Looking around, he saw a solitary Jew on the street, walking along with his tallit and tefillin under his arm. "Thank G-d!" the farmer intoned; "It can't be Shabbat if he is carrying tefillin!"

But if so, why were the stores closed and the street deserted? He approached the strolling Jew he had spotted and asked him what was going on. The man told him that it was a public fast-day.

Now he felt distressed again. A fast day? But he had already eaten! And failed to say the appropriate extra prayers too. Why hadn't the rabbi warned him the week before?

Abandoning his donkey and wagon right in the middle of the marketplace where he had stopped, he rushed over to the rabbi's house. There he was told that the rabbi was still in shul, so off he ran again, his heart pounding from both fear and exertion. "Rabbi!" he cried out, bursting into tears. "How could you do this to me!"

The sage couldn't understand why he was so upset. "What happened, my friend?" he asked gently.

" 'What happened?' you ask? Today is a fast day, I just found out, but Your Honor didn't write it down or even mention anything about it to me last week, and so I already ate and said the wrong prayers. Woe is me!"

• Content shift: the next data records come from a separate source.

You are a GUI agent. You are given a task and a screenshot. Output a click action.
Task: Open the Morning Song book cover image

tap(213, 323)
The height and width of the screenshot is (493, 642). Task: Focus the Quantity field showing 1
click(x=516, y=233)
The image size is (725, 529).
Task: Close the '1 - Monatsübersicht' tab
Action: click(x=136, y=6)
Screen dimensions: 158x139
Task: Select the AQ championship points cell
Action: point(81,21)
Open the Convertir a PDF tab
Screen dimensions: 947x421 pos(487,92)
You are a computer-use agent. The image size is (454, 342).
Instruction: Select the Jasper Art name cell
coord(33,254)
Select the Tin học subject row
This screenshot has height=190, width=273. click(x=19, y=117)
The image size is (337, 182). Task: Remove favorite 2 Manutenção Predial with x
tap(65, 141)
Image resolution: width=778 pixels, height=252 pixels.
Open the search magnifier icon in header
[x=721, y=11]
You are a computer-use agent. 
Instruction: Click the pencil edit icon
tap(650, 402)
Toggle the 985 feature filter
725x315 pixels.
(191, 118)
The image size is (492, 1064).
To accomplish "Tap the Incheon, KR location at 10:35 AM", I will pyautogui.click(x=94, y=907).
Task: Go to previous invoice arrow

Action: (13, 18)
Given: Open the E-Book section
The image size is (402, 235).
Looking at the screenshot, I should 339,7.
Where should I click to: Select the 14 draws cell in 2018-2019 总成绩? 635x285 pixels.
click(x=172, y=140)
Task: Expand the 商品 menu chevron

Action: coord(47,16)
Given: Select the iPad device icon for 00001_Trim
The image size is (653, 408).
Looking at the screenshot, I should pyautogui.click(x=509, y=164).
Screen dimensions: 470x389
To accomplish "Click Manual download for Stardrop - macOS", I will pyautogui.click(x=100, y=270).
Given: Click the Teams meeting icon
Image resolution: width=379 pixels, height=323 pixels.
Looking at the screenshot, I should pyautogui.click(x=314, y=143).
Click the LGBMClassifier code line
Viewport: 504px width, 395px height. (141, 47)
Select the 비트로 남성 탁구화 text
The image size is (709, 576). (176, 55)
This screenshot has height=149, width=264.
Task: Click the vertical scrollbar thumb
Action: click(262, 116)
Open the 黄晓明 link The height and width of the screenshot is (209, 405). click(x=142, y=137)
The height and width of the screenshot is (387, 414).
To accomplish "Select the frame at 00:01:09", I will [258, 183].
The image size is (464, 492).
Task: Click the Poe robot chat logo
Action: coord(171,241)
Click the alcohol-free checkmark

The rabbi smiled, relieved. "You can relax, my friend. This is not a regular fast day. We just recently decreed this special fast-day for the residents of Jerusalem because of the possibility of a serious drought due to our lack of rain, but you don't live here and so were in no way obligated."

The farmer looked perplexed. "When you folk need rain, you decree a fast?" he asked, puzzled.

"That's right," the rabbi replied.

"Really?"

"Of course. "Why? What do you think we should do?"

"Well," answered the farmer, innocently, "when my fields don't have enough rain, I go out there and say to the One Above, 'Father! I need rain.' And then it starts to rain."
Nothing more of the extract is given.